- City: Mobile, Alabama
- League: SPHL
- Founded: September 17, 2025; 9 months ago Mobile, Alabama, U.S.
- Home arena: Regions Arena
- Colors: Purple, Green, Gold, White
- Owner: Zawyer Sports & Entertainment
- Website: MysticksHockey.com

= Mobile Mysticks (SPHL) =

The Mobile Mysticks are a planned professional ice hockey team based in Mobile, Alabama. The Mysticks are scheduled to begin play in the SPHL in the 2027–28 season and will be owned and operated by Zawyer Sports & Entertainment. They will play their home games at the new Regions Arena, a downtown venue currently under construction to replace the Mobile Civic Center.

==History==
Professional hockey in Mobile dates back to the original Mobile Mysticks, who competed in the East Coast Hockey League (now the ECHL) from 1995 to 2002 before ceasing operations and relocating. After more than two decades without a professional team, the SPHL Board of Governors unanimously approved an expansion franchise for Mobile on September 17, 2025.

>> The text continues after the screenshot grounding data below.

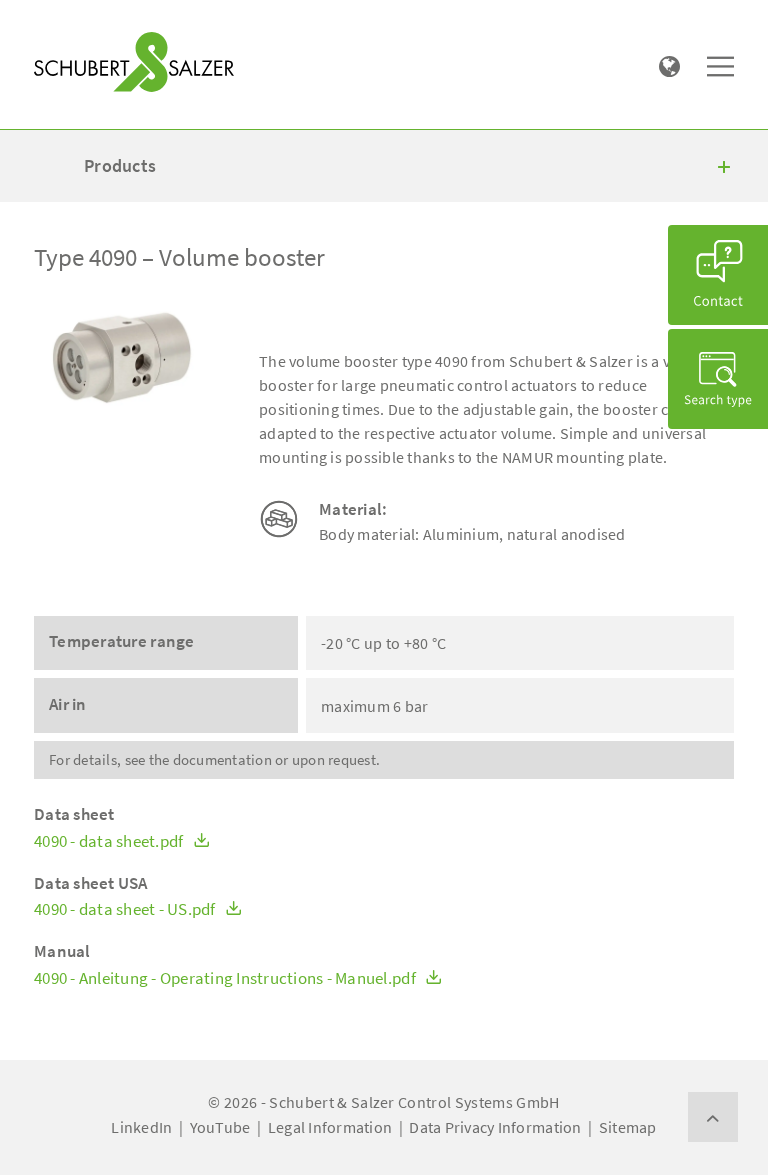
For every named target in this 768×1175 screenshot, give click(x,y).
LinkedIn (141, 1127)
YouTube (220, 1127)
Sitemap (628, 1127)
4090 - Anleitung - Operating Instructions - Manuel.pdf (226, 978)
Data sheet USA (91, 883)
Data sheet (74, 814)
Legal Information (330, 1127)
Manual (62, 951)
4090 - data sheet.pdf (110, 841)
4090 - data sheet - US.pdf (126, 909)
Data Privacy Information (495, 1127)
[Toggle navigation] (63, 21)
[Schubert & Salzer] (134, 62)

On June 17, 2026, the team was revealed to be the second incarnation of the Mysticks, with the returning purple, green and gold color scheme and logos modified from the original.

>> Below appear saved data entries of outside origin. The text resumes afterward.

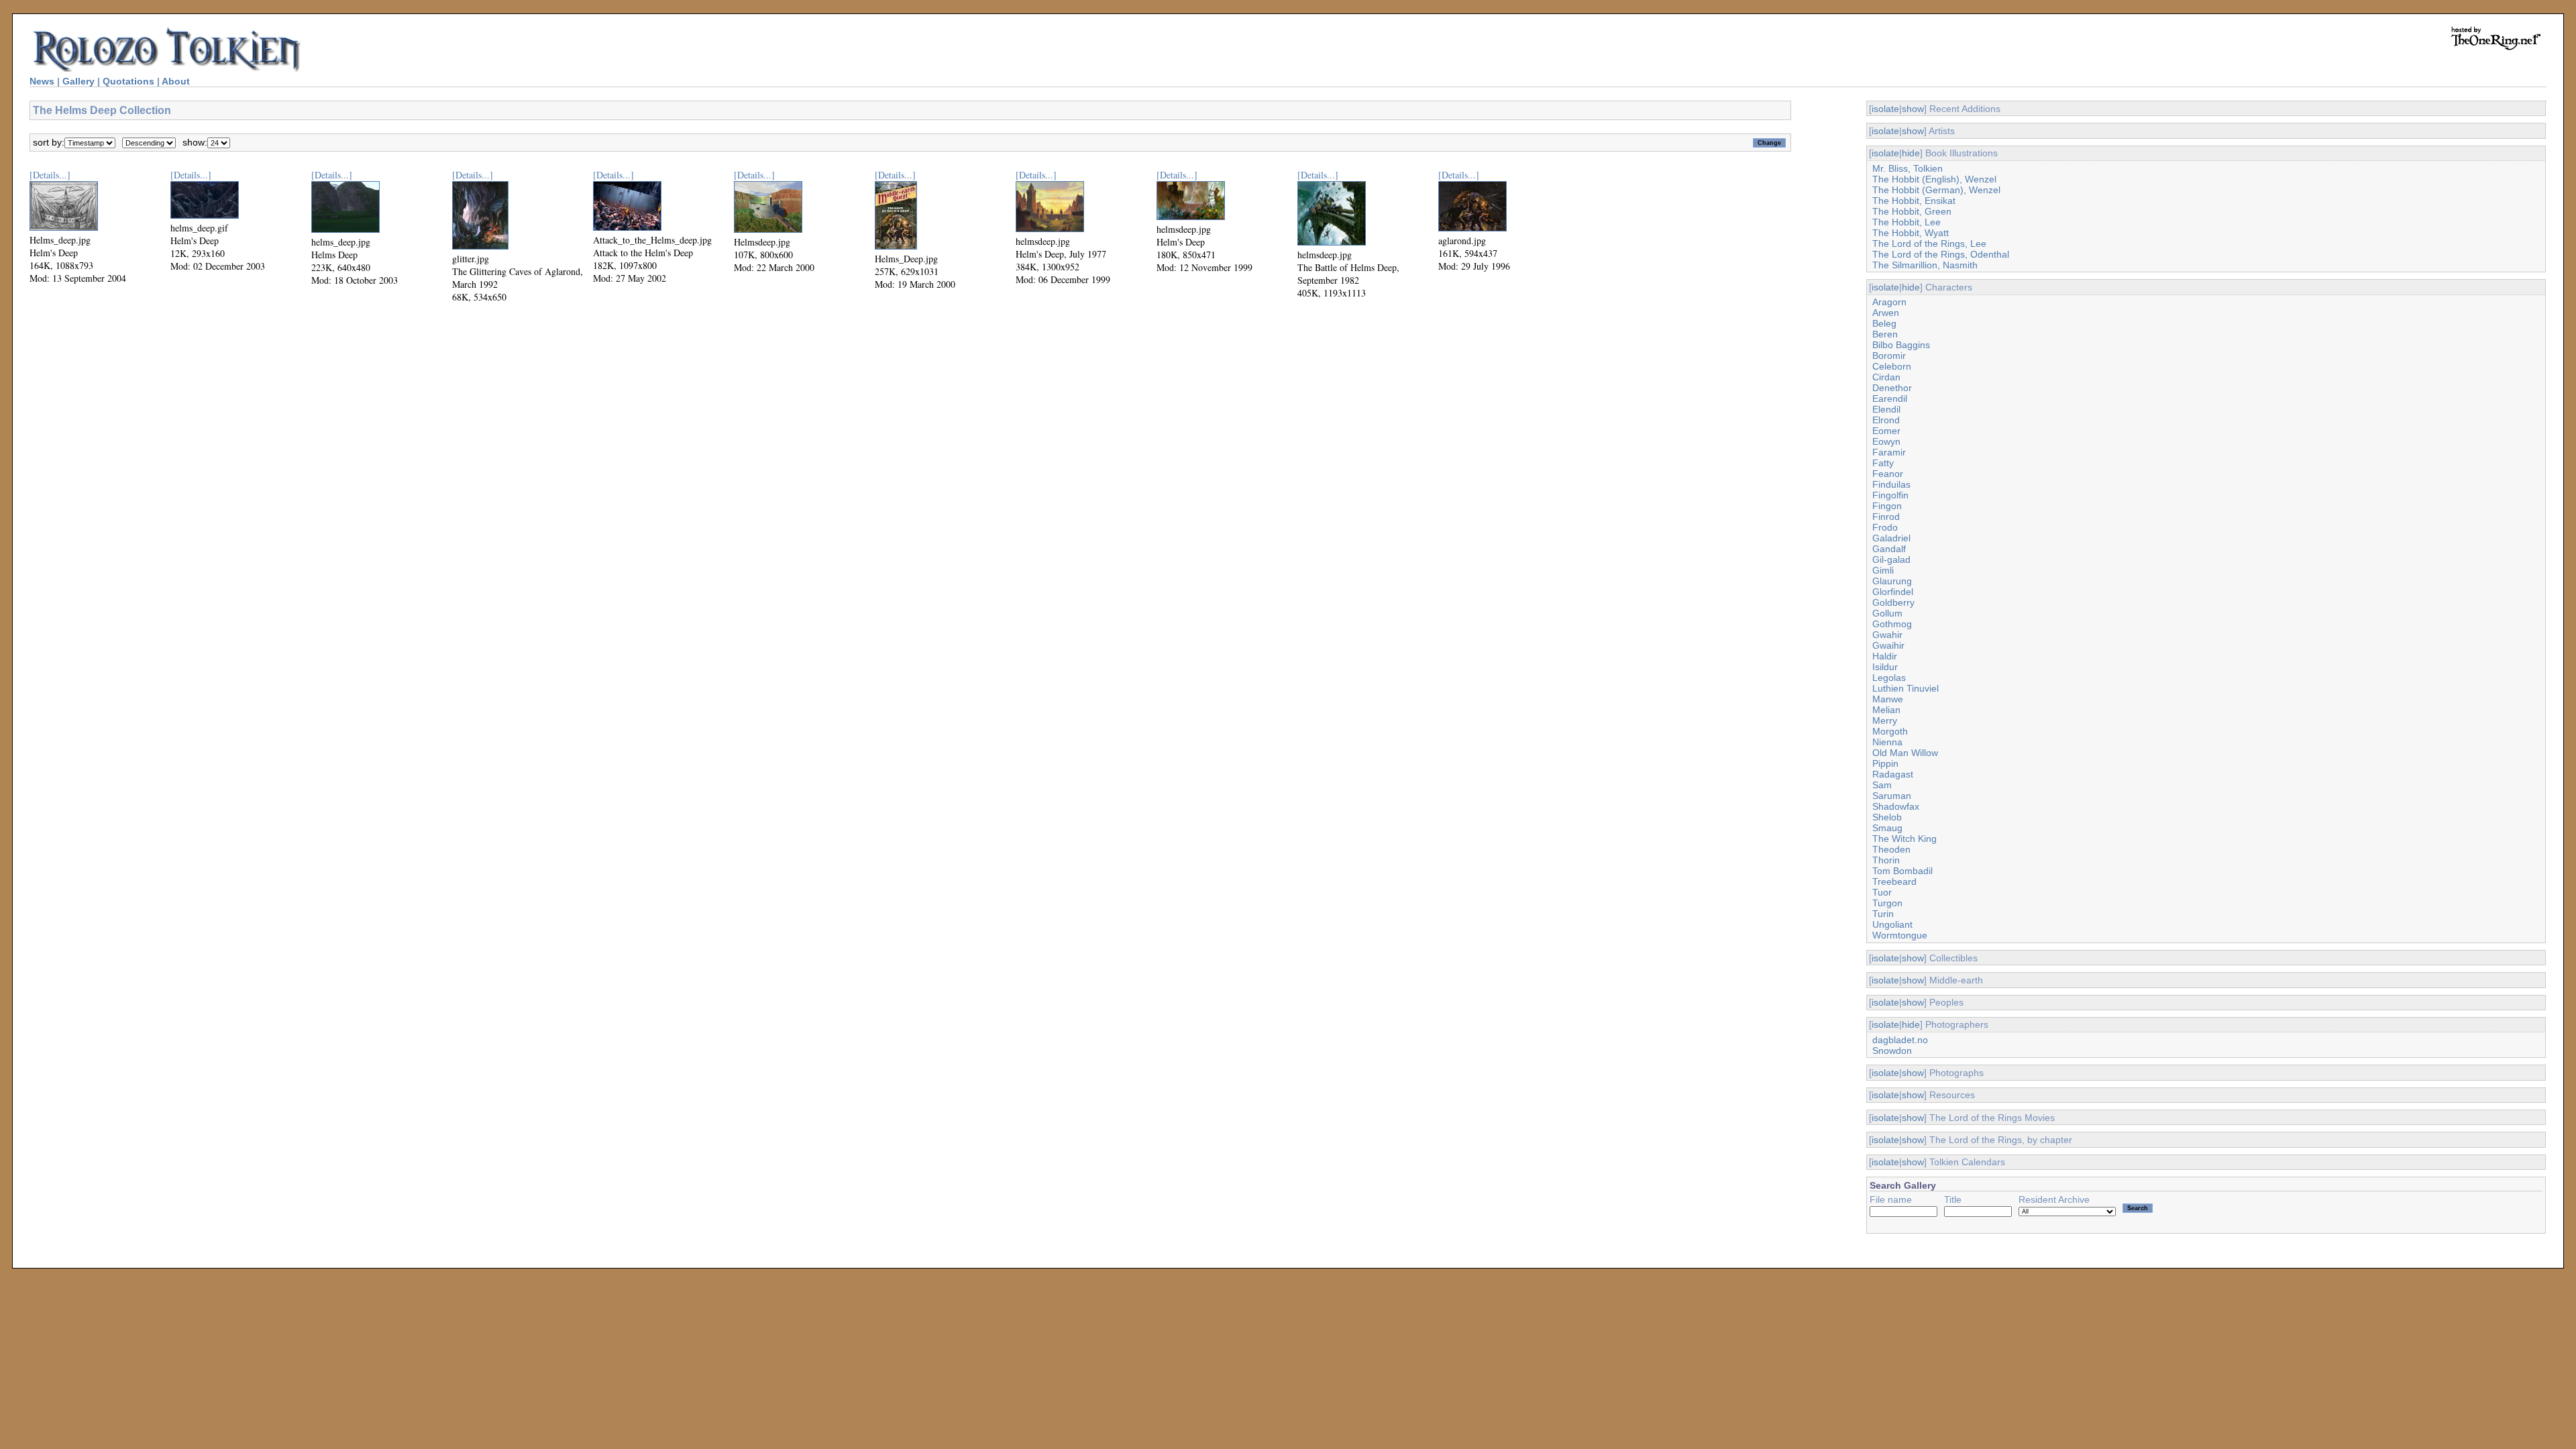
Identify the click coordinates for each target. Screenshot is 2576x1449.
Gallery (78, 81)
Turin (1883, 913)
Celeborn (1891, 366)
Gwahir (1887, 634)
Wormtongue (1899, 935)
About (176, 81)
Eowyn (1886, 441)
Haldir (1884, 656)
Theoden (1891, 849)
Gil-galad (1891, 559)
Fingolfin (1890, 495)
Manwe (1887, 699)
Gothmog (1892, 624)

==Ownership and management==
The Mysticks are owned and operated by Zawyer Sports & Entertainment, a Jacksonville, Florida–based sports ownership and management company founded by CEO Andy Kaufmann. Zawyer Sports & Entertainment owns and operates multiple professional sports franchises across hockey and other sports, including the ECHL's Jacksonville Icemen, Savannah Ghost Pirates, and Greensboro Gargoyles, as well as the American Hockey League's Charlotte Checkers.

==Arena==
The Mysticks will play home games at the Regions Arena, a new multi‑use facility under construction in downtown Mobile. The arena is expected to seat approximately 10,000 spectators and host a variety of sports, entertainment, and cultural events. The venue's opening is planned for early 2027, ahead of the hockey team's inaugural season.